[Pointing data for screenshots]
#####
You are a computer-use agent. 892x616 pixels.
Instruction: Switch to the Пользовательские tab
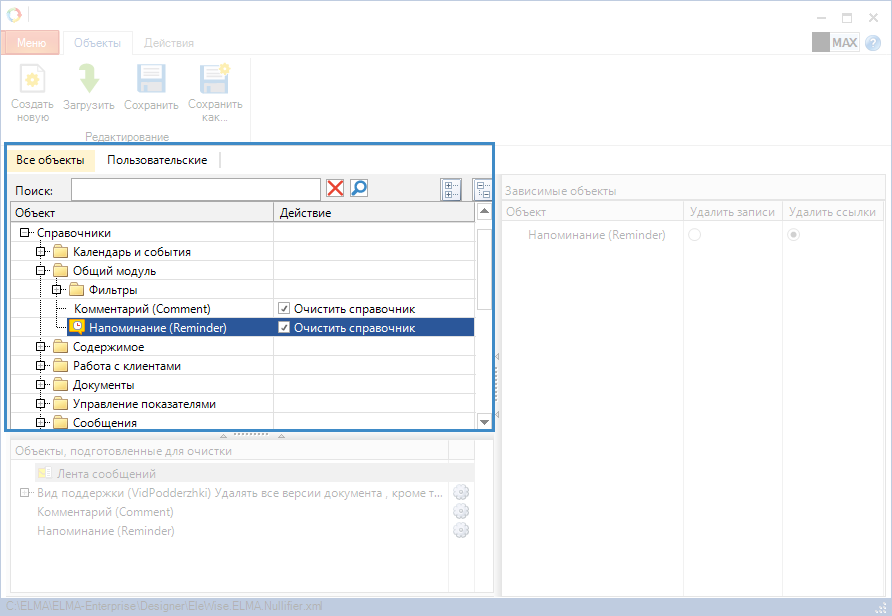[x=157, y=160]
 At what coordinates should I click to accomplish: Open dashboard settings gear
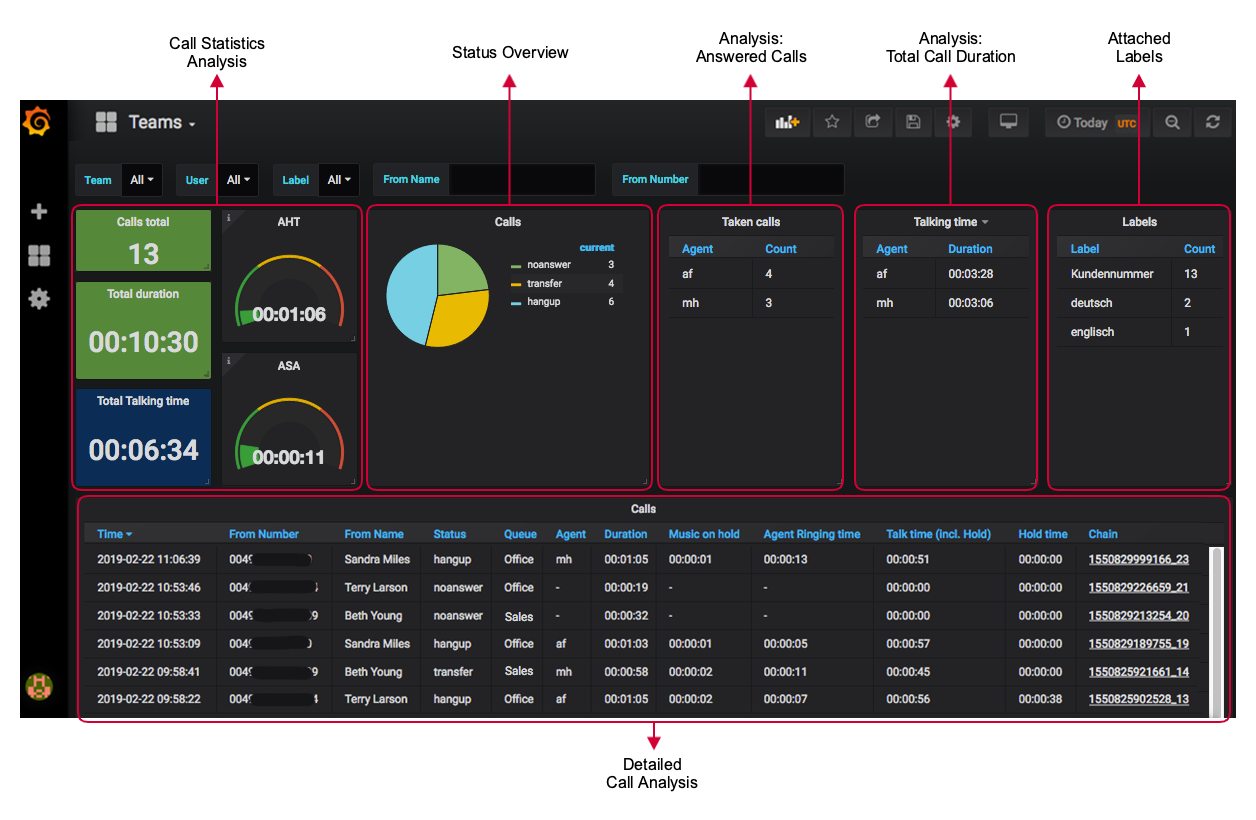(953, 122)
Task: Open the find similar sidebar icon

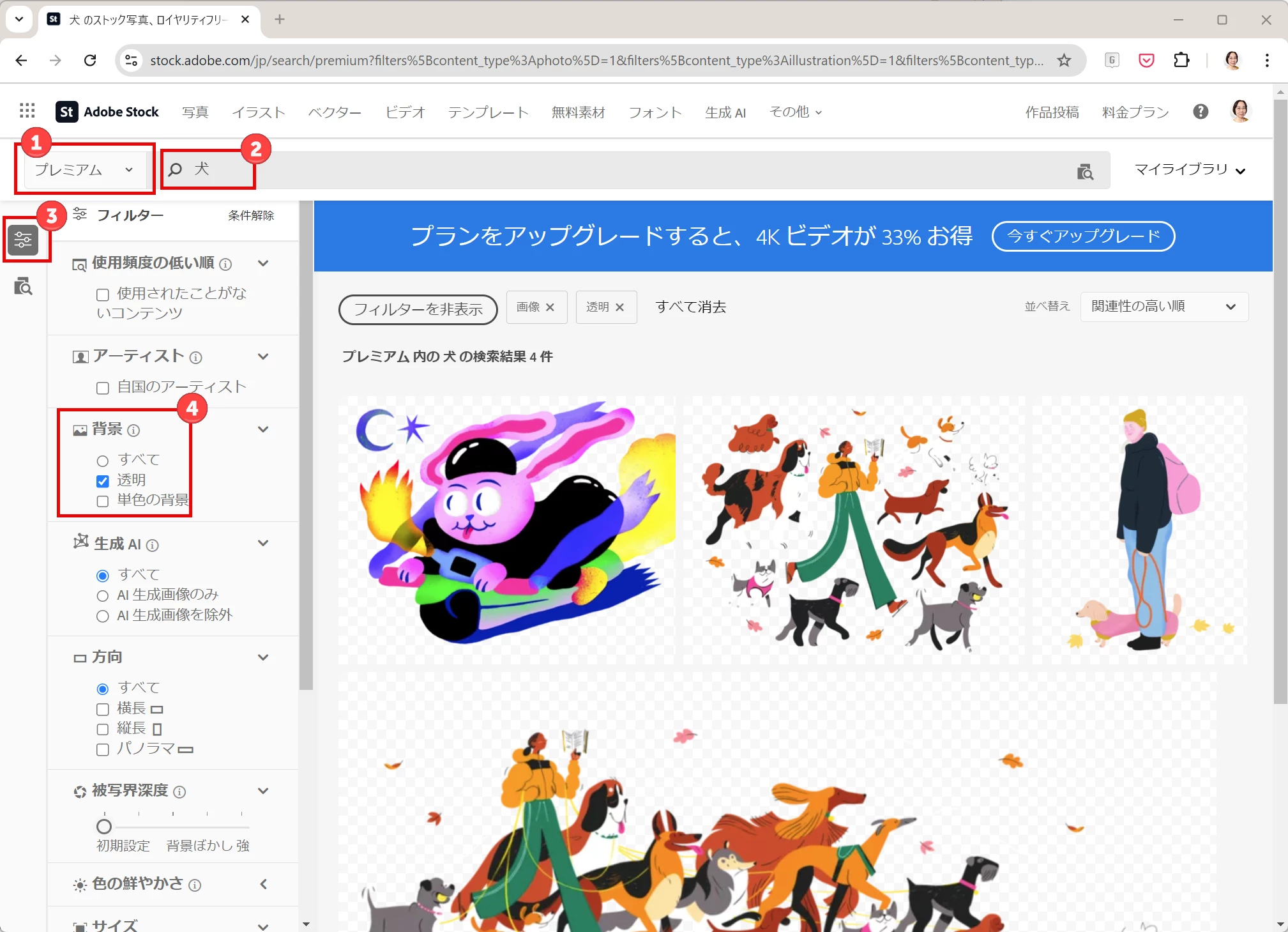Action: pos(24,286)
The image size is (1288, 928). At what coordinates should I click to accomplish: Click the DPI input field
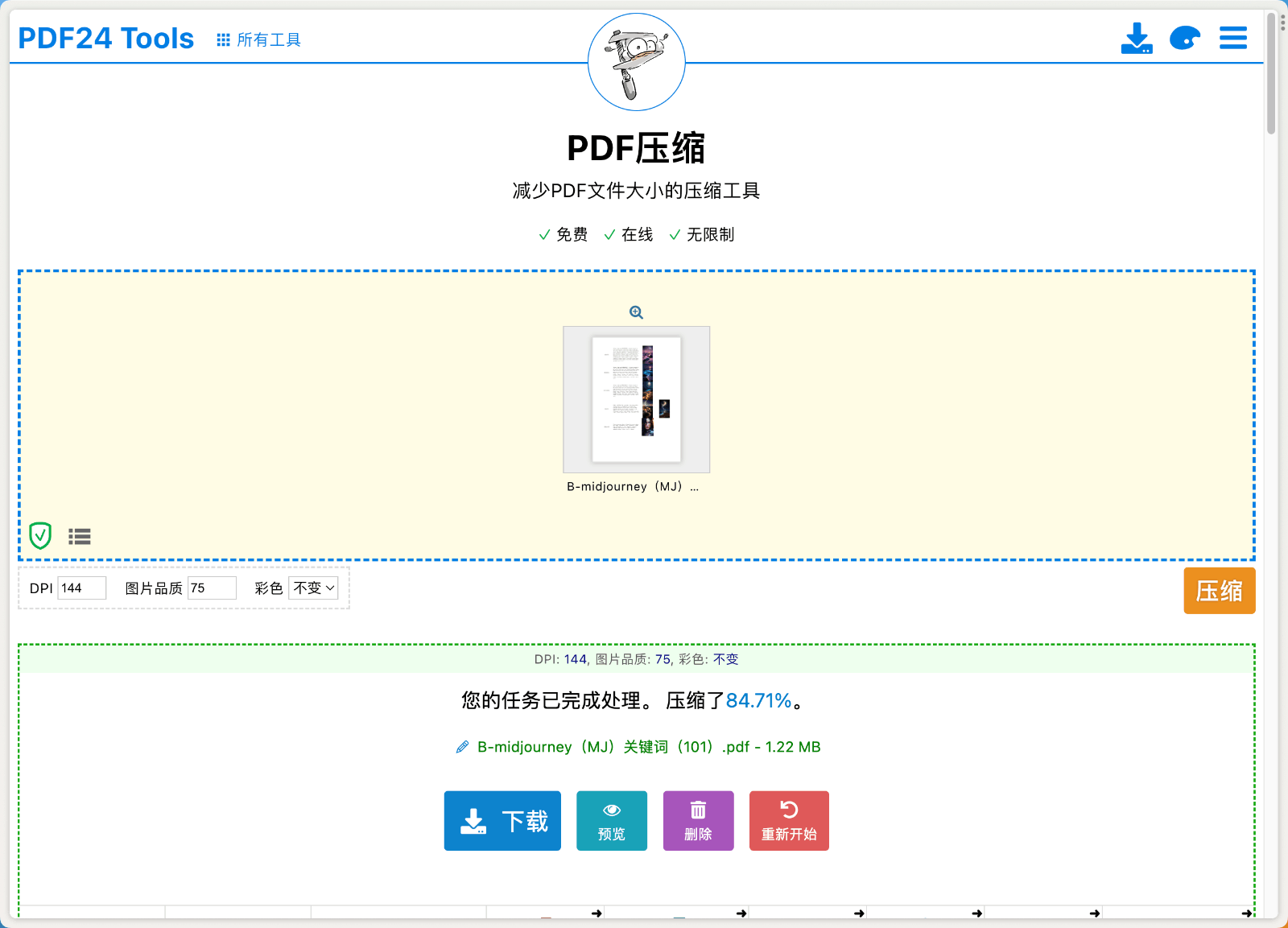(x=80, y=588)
#####
▶ _TASK STATEMENT_:
Output each of these items again exactly as shown, leaving out the pictures.

▶ _EXPECTED ANSWER_:
You are a computer-use agent. 892x616 pixels.
Instruction: Switch to the Пользовательские tab
[x=157, y=160]
 At what coordinates should I click to accomplish: Open dashboard settings gear
(953, 122)
Task: Open the find similar sidebar icon

Action: pos(24,286)
The image size is (1288, 928). At what coordinates should I click to accomplish: Click the DPI input field
(x=80, y=588)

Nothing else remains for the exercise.